Doing in-country market intelligence allows your team to understand who your customers are, where they are aggregated, what they need, and how to give them what they need in the most sustainable way.
You use the insights gathered from this business development exercise to “localize” your product – meaning that you adapt your product to meet the local market needs.
Finding the “product-to-local-market-fit” does not mean that you have to customize the features of your solution. No, you don’t have to report back to headquarters or production to develop an entire new product for your prioritized markets in Africa.
However, you will have to change the way you market the same product, so that it is clear to your target customer the benefits it will bring to their lives.
‘Localize’ Case Study: “Efficiency vs. Leakage”
Let me make this clear with an example:
A few years ago, one of our clients that sold computer hardware products was trying to make an entry into a priority African market. They are a big multinational with a huge global presence. They already know the value proposition for their products. As the clients would say “we make businesses more efficient.”
Unfortunately, “business efficiency” was just not resonating with the prospective target customer base in the prioritized market, which inherently affected their sales. After conducting some market intelligence and spending time with the prospective customers, we found that one of their main concerns was “theft from their warehouse inventory.”
This gave us the insights we needed to “localize” the product. Once we changed the value proposition from “increasing business efficiency” to “reducing leakage and theft”, there was an immediate uplift in interest and sales.
This is just one of many examples of how localizing your product is important for each country you decide to find customers for your product.

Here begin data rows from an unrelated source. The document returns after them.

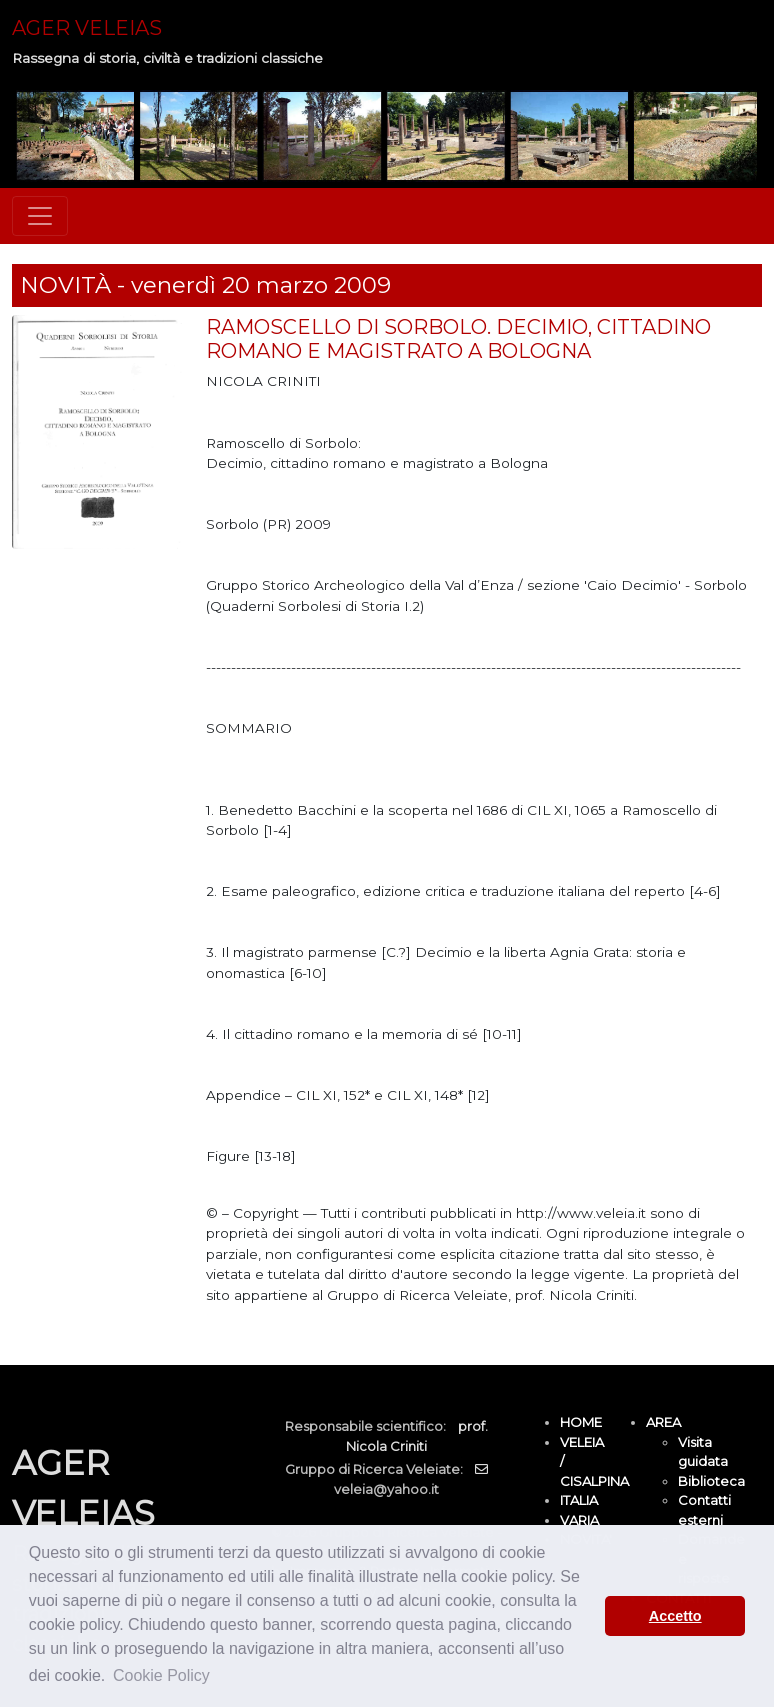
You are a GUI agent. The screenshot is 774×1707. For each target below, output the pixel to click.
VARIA (579, 1520)
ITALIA (579, 1500)
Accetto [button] (675, 1616)
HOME (581, 1422)
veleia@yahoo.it (386, 1489)
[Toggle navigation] (40, 216)
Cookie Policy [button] (161, 1675)
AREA (663, 1422)
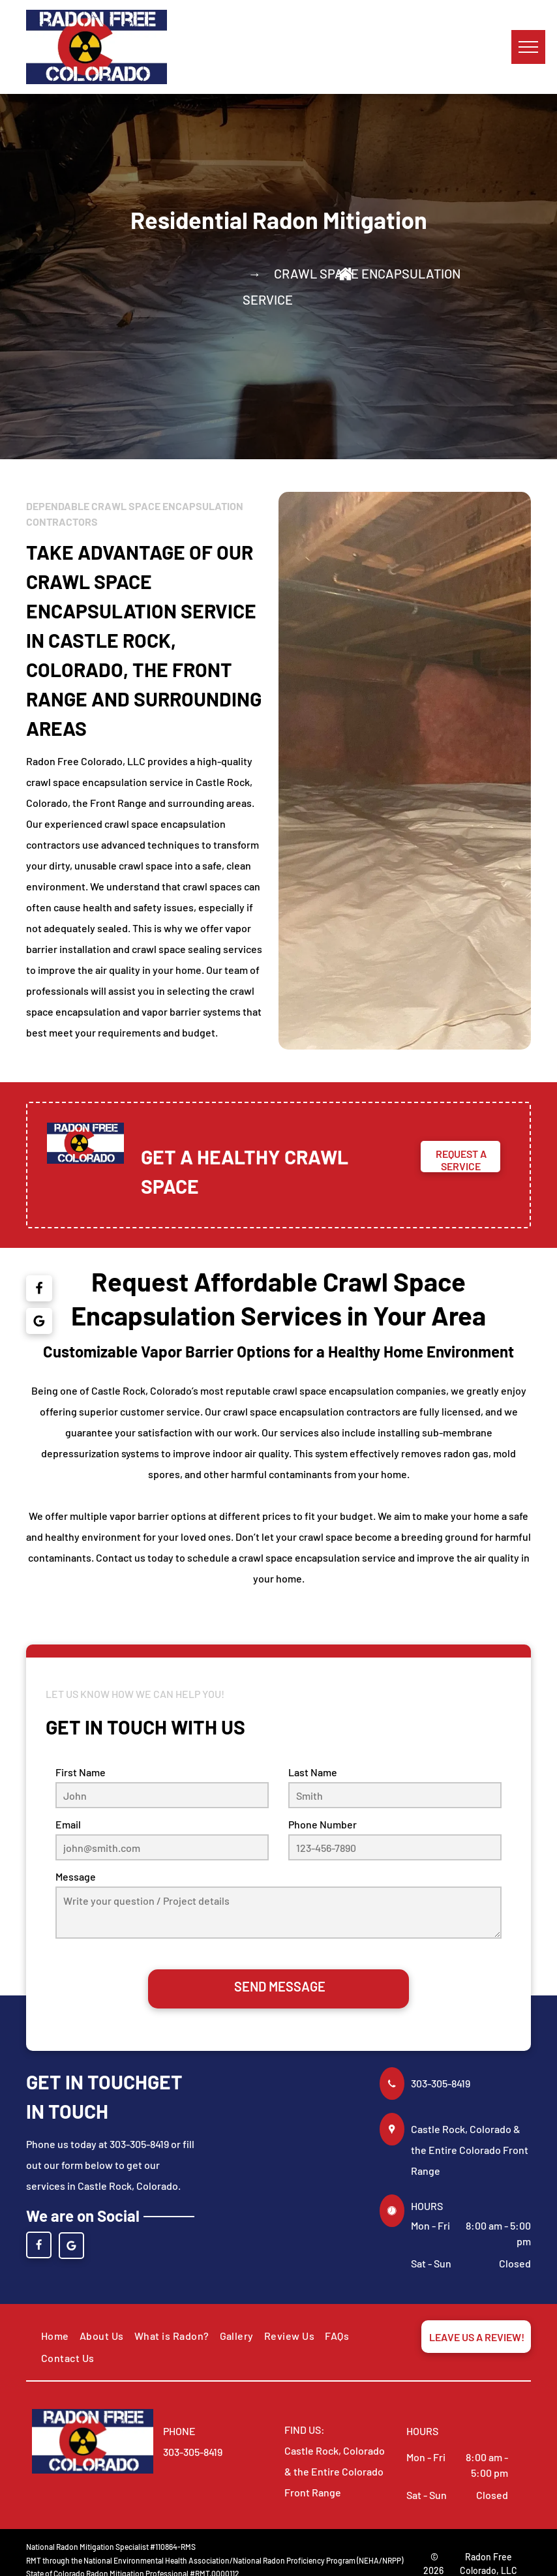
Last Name (312, 1772)
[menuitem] (55, 2336)
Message (75, 1876)
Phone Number (322, 1824)
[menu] (528, 47)
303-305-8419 (440, 2083)
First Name (80, 1772)
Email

By building a local strategy around your solution, you give yourself, your team, and your solution the highest chance of success. This localization process can be achieved through some targeted business and market research and I’d show you how next.

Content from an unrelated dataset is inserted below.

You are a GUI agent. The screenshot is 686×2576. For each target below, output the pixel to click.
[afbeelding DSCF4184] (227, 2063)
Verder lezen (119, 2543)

Market intelligence to localize strategy
When doing your market research, the goal is to answer questions that allow you and your team to make informed decisions about the best way to build your business.
You want to make sure you are not relying on any assumptions about a new market.

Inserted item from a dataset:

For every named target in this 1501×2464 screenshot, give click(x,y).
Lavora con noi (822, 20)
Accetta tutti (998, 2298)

Thoughts like “this is how our business in the Middle East works, so it should be similar in Africa” can be very damaging to your business plan.
Although business in different African countries have similarities amongst themselves and with countries in the Middle East and Asia, each country is quite unique. To avoid any mistakes and wasting funds on failed investments, it is best to build your business on a solid foundation of credible market information.
Although questions may vary per industry and company but some of the main questions you want answers to are:
- What is the total addressable market for your solution in the country?
- What is your target customer base?
- What is the competitive landscape and current install base for your target customers?
- What is the current distribution landscape?
- What are the regulatory barriers for your solutions?
- What is the local unique value proposition of your product for your customer?
- What are the key accounts to target? Who are the decision-makers?
- What’s the best business route to provide your unique value proposition to your target customer base? Local office support or through partnerships?
These are just a few questions to ask. The answers from these questions will allow you to build a local strategy that’s customized for that market.
It also saves you time, allowing you to avoid mistakes that can put an end to your nascent business activities.
Gathering Market Insights
There are different ways to get this information. Here are the three main approaches:
- Desktop research
- Market surveys
- Face-to-face interviews with industry experts
We’ve found that the highest level of quality information comes from the minds of industry experts and customers in the field. You can deploy a team member to gather this information or use a research firm that has access to these respondents in each country.
Once you have your list of questions and the type of respondents that you want to get the insights from, all that is left is the ground work to schedule interviews, conduct the interviews, aggregate the data, and garner the strategic insights from the information.
Building out local strategies and localizing your solutions per market is very important as you develop your business across African markets.
It gives your team a plan and playbook to follow as you continue on the path to capture your short and long-term goals within your prioritized markets in Africa.